School of Education


Doctor of Philosophy in Education (PhD)


Susan Stanley


open education, open educational resources (OER), open educational practices (OEP), higher education, pedagogy, learner-centered




The purpose of this hermeneutic phenomenological study was to describe the lived experience of creator-practitioners of open educational resources (OER) and open educational practices (OEP) in United States (U.S.) higher education institutions. The theory guiding this study is Vygotsky and Bruner’s constructivist theories, as they describe both the cognitive and social aspects of content creation. Eleven current instructors from colleges and universities across the U.S. participated in this study.

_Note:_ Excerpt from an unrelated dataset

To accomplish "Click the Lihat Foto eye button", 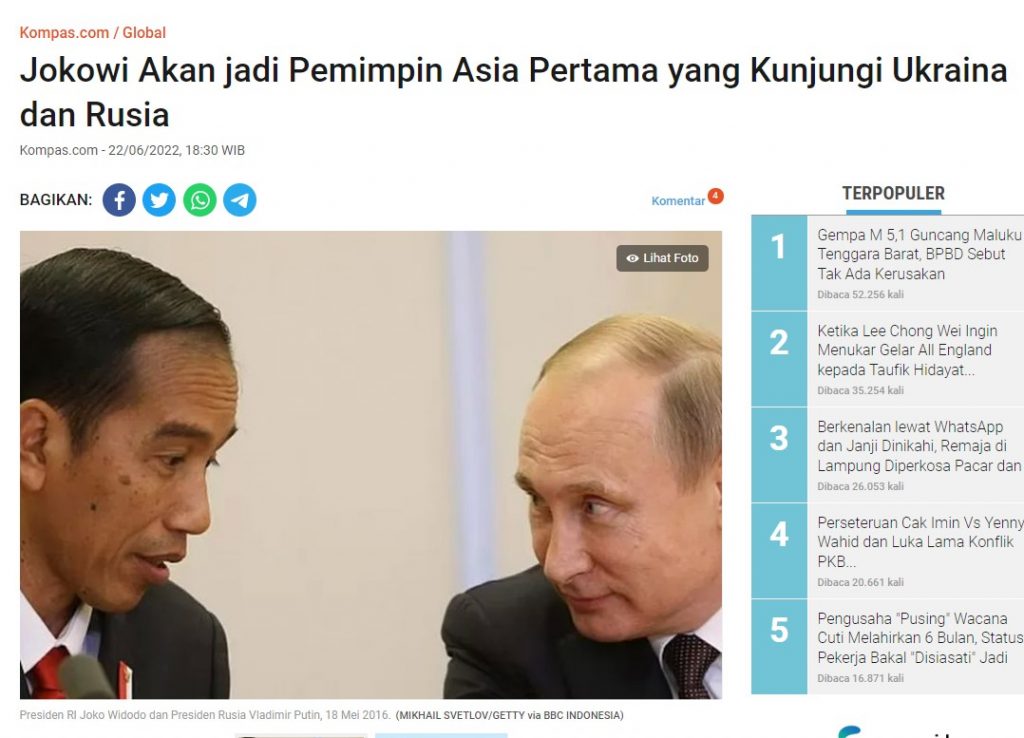I will point(662,258).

These participants had used OER for at least one academic term, were current instructors at their institution, created their own OER, and engaged in OEP in at least one of their courses. This study followed a hermeneutical phenomenological research design, collecting qualitative data through journal entries, artifact analysis, and semi-structured interviews. The journal entries and semi-structured interviews were analyzed through van Manen’s (2014) data analysis framework and the artifacts were analyzed through Cox and Trotter’s (2017) OER Adoption Pyramid. The three themes that were revealed were the participants’ desires for (a) improvement of the student experience, (b) improvement of the creator-practitioner’s craft, and (c) community and contributions. The findings of this study include the alignment and emphasis of the learner-centered approach that creator-practitioners implement, the paradigm shift of power and control pertaining to the roles of instructors and learners, and the importance of cooperation between creator-practitioners and other stakeholders.